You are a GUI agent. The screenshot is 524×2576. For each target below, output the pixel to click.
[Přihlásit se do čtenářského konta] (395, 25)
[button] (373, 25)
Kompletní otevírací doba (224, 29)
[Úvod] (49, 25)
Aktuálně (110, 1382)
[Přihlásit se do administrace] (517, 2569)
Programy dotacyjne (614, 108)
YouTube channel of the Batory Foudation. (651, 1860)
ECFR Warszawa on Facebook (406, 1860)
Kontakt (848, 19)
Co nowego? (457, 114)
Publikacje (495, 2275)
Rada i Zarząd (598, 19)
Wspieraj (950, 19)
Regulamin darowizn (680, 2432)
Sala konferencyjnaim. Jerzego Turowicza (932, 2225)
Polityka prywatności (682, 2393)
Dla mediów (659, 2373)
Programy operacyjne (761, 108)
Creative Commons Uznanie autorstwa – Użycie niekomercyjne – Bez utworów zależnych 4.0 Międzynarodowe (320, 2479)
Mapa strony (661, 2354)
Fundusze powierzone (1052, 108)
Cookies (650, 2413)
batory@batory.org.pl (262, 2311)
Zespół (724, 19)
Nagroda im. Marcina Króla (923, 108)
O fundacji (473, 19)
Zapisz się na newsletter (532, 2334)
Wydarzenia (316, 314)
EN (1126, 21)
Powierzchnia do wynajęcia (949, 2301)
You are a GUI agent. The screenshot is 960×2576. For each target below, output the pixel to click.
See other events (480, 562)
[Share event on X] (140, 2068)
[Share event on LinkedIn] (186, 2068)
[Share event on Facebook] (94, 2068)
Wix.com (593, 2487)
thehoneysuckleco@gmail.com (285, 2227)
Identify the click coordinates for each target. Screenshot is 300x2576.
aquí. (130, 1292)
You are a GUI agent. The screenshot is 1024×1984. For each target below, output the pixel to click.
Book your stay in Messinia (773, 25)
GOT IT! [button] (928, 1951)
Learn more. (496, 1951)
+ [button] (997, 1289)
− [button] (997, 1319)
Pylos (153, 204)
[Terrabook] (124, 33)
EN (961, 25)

### What to do
Write out exactly the lines above from the line with "YouTube channel of" through the line with "aquí. (130, 1292)", both of them included, and leave out all other lines.

### Response below
YouTube channel of the Batory Foudation. (651, 1860)
ECFR Warszawa on Facebook (406, 1860)
Kontakt (848, 19)
Co nowego? (457, 114)
Publikacje (495, 2275)
Rada i Zarząd (598, 19)
Wspieraj (950, 19)
Regulamin darowizn (680, 2432)
Sala konferencyjnaim. Jerzego Turowicza (932, 2225)
Polityka prywatności (682, 2393)
Dla mediów (659, 2373)
Programy operacyjne (761, 108)
Creative Commons Uznanie autorstwa – Użycie niekomercyjne – Bez utworów zależnych 4.0 Międzynarodowe (320, 2479)
Mapa strony (661, 2354)
Fundusze powierzone (1052, 108)
Cookies (650, 2413)
batory@batory.org.pl (262, 2311)
Zespół (724, 19)
Nagroda im. Marcina Króla (923, 108)
O fundacji (473, 19)
Zapisz się na newsletter (532, 2334)
Wydarzenia (316, 314)
EN (1126, 21)
Powierzchnia do wynajęcia (949, 2301)
You are a GUI agent. The screenshot is 960×2576. For each target below, output the pixel to click.
See other events (480, 562)
[Share event on X] (140, 2068)
[Share event on LinkedIn] (186, 2068)
[Share event on Facebook] (94, 2068)
Wix.com (593, 2487)
thehoneysuckleco@gmail.com (285, 2227)
Identify the click coordinates for each target. Screenshot is 300x2576.
aquí. (130, 1292)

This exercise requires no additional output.